Input:
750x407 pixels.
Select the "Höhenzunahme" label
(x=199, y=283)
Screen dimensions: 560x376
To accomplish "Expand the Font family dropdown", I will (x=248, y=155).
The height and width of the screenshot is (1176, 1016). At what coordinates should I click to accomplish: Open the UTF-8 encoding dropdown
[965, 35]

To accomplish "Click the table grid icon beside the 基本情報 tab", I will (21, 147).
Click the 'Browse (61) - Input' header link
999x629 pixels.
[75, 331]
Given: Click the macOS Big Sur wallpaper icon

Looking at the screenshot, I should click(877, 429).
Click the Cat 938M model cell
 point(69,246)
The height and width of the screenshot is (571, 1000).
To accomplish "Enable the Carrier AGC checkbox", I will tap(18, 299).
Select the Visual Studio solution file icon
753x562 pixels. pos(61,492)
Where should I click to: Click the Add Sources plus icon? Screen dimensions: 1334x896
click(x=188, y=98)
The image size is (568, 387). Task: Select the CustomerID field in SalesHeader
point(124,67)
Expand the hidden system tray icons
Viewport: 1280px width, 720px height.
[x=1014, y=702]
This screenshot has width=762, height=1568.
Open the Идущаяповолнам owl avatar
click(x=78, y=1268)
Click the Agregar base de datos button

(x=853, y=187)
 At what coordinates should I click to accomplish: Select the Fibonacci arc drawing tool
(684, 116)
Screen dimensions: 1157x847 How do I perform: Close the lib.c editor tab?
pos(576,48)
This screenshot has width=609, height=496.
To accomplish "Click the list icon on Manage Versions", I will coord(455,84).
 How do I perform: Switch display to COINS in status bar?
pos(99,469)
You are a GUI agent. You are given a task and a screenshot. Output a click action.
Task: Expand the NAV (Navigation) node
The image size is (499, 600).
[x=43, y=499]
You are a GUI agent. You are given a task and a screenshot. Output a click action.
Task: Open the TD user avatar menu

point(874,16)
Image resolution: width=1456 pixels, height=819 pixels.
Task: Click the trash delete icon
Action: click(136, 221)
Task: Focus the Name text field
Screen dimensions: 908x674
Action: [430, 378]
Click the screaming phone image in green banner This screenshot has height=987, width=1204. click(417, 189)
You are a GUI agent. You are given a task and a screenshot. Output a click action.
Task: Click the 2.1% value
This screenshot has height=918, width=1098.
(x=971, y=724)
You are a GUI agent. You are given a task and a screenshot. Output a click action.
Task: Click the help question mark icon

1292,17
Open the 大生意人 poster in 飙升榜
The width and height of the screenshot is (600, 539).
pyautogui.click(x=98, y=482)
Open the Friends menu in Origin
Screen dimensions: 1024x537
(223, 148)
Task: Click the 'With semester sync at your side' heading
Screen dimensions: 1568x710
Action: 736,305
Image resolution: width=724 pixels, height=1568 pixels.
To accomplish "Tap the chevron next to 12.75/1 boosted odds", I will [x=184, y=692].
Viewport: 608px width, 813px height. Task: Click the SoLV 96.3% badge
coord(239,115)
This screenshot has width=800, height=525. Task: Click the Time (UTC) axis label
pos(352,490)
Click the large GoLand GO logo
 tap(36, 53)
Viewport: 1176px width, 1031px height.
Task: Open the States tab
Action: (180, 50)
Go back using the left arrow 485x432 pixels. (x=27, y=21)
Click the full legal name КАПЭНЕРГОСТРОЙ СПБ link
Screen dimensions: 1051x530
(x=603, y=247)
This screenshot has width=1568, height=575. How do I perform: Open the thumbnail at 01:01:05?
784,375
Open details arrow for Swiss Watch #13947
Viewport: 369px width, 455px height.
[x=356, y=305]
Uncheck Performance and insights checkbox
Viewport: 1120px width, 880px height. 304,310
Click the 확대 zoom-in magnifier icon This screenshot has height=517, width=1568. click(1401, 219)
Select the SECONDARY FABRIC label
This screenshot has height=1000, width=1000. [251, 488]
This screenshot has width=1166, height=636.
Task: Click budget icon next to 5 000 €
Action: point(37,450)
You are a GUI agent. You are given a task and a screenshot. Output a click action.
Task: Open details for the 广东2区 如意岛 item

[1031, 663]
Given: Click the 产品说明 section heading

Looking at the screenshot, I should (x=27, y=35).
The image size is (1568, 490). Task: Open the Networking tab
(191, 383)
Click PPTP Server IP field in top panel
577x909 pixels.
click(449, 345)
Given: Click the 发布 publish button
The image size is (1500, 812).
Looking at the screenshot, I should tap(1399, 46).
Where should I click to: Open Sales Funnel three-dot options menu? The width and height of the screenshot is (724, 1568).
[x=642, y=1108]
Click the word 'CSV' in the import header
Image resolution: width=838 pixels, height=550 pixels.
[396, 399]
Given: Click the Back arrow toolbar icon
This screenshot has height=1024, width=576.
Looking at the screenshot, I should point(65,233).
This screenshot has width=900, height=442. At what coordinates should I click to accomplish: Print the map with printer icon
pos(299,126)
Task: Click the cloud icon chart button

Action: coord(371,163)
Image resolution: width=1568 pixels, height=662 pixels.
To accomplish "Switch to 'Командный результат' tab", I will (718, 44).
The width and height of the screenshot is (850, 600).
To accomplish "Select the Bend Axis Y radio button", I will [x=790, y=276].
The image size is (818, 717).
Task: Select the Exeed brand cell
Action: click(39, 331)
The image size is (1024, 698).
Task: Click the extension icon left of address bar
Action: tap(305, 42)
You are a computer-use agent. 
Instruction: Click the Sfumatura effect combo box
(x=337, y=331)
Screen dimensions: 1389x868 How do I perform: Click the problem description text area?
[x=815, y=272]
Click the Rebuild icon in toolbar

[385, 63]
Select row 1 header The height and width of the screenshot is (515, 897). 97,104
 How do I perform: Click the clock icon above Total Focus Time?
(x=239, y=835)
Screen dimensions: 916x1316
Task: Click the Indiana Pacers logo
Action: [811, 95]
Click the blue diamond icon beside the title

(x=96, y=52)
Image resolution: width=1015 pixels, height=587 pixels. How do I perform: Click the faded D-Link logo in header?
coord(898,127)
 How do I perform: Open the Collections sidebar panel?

Exercise aim: Check each line of the entries above, and show every one holding the word "Expand".

Written solution:
To accomplish "Expand the Font family dropdown", I will (x=248, y=155).
Expand the hidden system tray icons
Task: Expand the NAV (Navigation) node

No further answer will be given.